9 мая 2003 года самолет был полностью готов. Теперь его надо было везти из Арсеньева в Москву на Поклонную гору. Это девять тысяч километров. «Мы стояли на ушах в поисках денег, чтобы заплатить за перевозку. Музейных денег не хватало».
Ил-4 — огромная машина, в разобранном виде занимающая два вагона. В один вагон поместились детали оперения и шасси, во втором закрепили фюзеляж и над ним поставили крылья домиком. Тут в этой истории появляется контролер Шабанова, которая категорически запретила везти негабарит. Эту контролера Шабанову, которая на месяцы заперла уже отреставрированный бомбардировщик в тупике, Лейко просит лично отметить, причем слово «лично» выдавливает голосом.
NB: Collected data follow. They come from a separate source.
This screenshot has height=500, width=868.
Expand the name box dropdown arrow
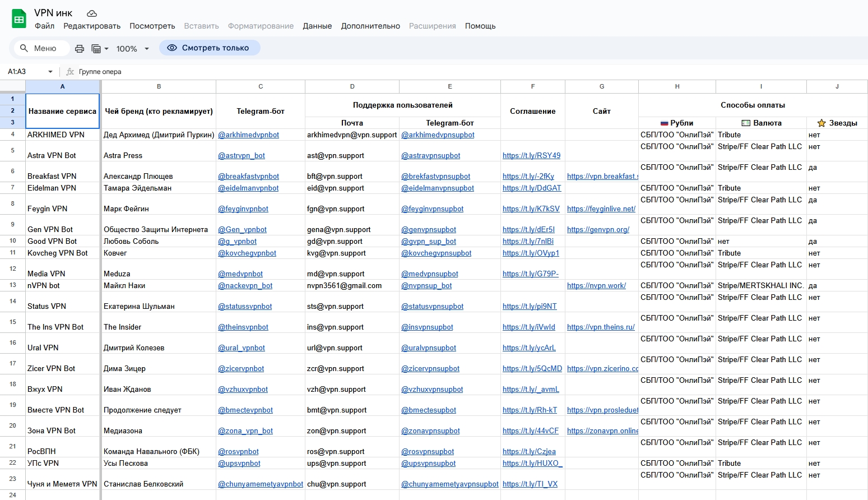point(50,72)
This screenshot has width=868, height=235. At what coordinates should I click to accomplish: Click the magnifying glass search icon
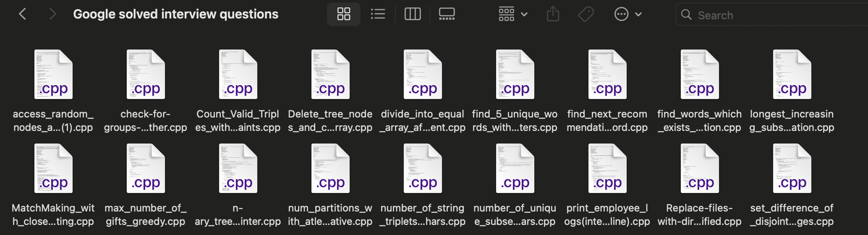[686, 15]
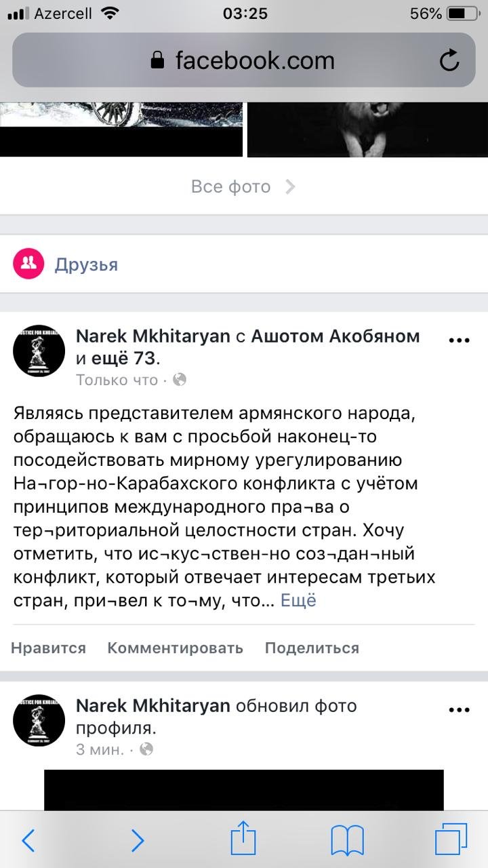Tap the Safari reload page icon
This screenshot has height=868, width=488.
click(449, 61)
Вагоны отогнали в тупик, и железная дорогая начала выставлять двум авиационным инженерам счет за хранение: сто долларов в сутки. А еще за перевозку «негабарита четвертой категории» — миллион рублей.
Они платить отказались. Hадо отдать должное железной дороге — она одумалась и отказалась деньги взыскивать. («В суд никто из них не пошел. Они отстали.
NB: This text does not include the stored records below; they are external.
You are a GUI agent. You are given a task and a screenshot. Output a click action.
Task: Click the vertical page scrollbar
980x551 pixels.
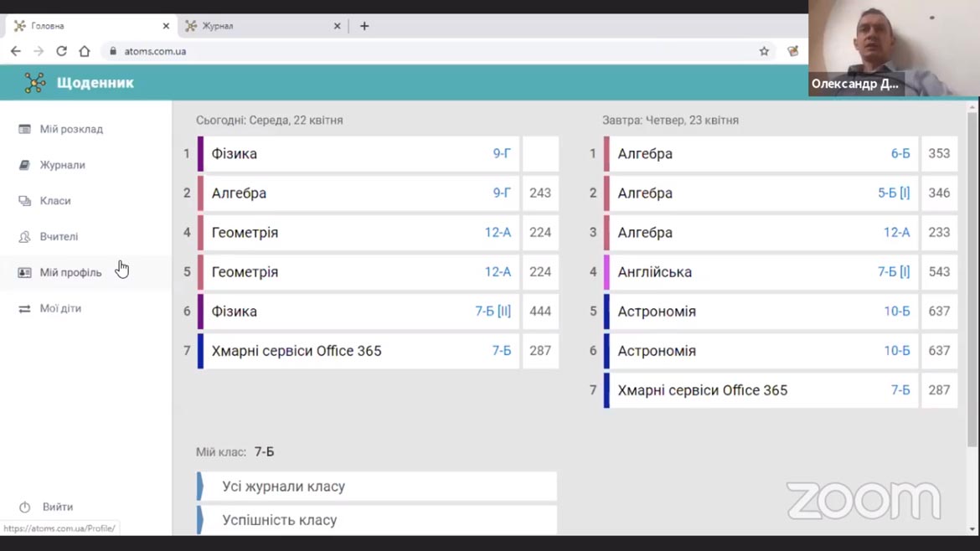(972, 276)
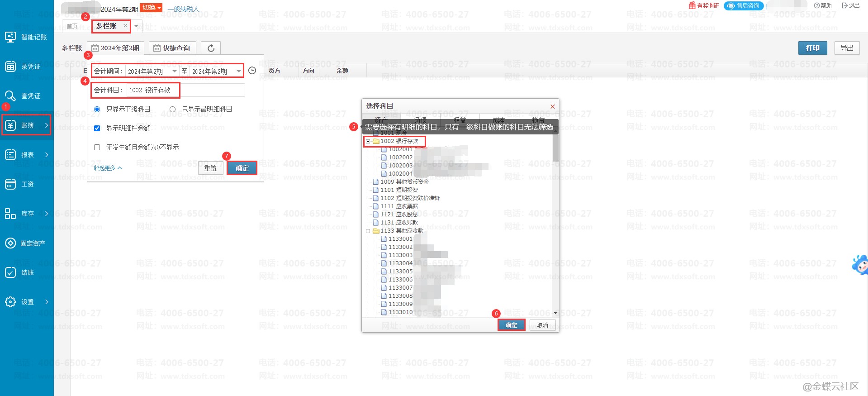Screen dimensions: 868x396
Task: Enable 无发生额且余额为0不显示 checkbox
Action: (97, 147)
Пока», — осторожно говорит Лейко. Цеху, где велась погрузка, он задолжал 30 000 рублей.) Лейко каждый день звонил начальнику железной дороги во Владивосток и долбил его просьбами. В итоге пришлось подпилить центроплан на два сантиметра, но и этого оказалась мало: железная дорогая требовала убрать еще десять. Как их убрать? В конце концов во Владивостоке нашелся человек, который махнул на сумасшедших авиационных инженеров рукой и сказал: «Везите! Уже если посадят всех нас, то будем вместе сидеть и перестукиваться!». И бомбардировщик поехал в Москву. Ехал он две недели.
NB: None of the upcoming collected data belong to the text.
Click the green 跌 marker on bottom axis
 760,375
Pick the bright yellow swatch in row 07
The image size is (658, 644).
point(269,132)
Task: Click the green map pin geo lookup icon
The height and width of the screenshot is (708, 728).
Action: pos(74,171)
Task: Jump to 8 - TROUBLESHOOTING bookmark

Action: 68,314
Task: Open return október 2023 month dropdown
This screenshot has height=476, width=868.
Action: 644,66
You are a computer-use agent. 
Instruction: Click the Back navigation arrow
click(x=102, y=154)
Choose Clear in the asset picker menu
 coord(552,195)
Hачальник станции Киевская-Сортировочная дал инженеру Лейко ключи от специальной погрузочной площадки, чтобы было удобнее разгружать легендарную машину. Лейко стыдно перед ним до сих пор: он разгружал самолет до пяти утра, потом приехал домой, «упал — и сердце просто не билось. И я на сутки позже отдал ему ключи и сорвал другие погрузочные работы».
Разгрузить самолет оказалось не проще, чем провезти его по железной дороге.
Железнодорожная станция не приспособлена для разгрузки бомбардировщиков — на ней повсюду стоят столбы и висят провода. «Подъехать невозможно. Места просто нет», — снова выдавливает он голосом. Крановщик оказался духовным братом летчика-лихача Сафронова: разгружая пятнадцатиметровую махину, он орудовал стрелой так, что она проходила в двух сантиметрах от электрического кабеля.
Правда, виртуоз разгрузки был не столь бескорыстен, как летчик: Лейко до сих пор помнит его страшно недовольное лицо. «Заплатили мы ему мало».
Бомбардировщик везли по Москве ночью. Для подобных грузов положено оформлять сопровождение ГАИ, но Лейко делать этого не стал: к этому моменту он и так уже был в долгах, денег не было. Решил проскочить так. По дороге был мост, он пропускал под собой груз высотой в четыре метра, а бомбардировщик имел 4 метра 20 сантиметров. «Что, мост разобрали?» — спрашиваю я, понимая его состояние в этот момент, после всех мытарств и мучений с железной дорогой. Он протащил бомбардировщик на своем хребте через всю страну — и ночью застрял в километре от цели. А времени нет — утром начнется движение, наедет ГАИ и будет скандал.
«Hет, мост не разобрали. Мы стали нагибать хвост вниз, чтобы нос поднялся и общая высота снизилась. Уменьшили давление в шинах трейлера. Протащили».
«Два человека, оба не в мальчишеском возрасте, занимаются на протяжении семи лет вот такой затеей… Это не бизнес-проект, вы на нем не обогатились. Почему все-таки этим занимались?» — спрашиваю я двух инженеров, вернувших стране Ил-4.
Акимчук вообще ничего на этот вопрос не отвечает: в таком вопросе, видимо, для производственника и практика чересчур много пафоса. Лейко думает. Потом отвечает каким-то потерянным голосом: «Hичего больше не умеем».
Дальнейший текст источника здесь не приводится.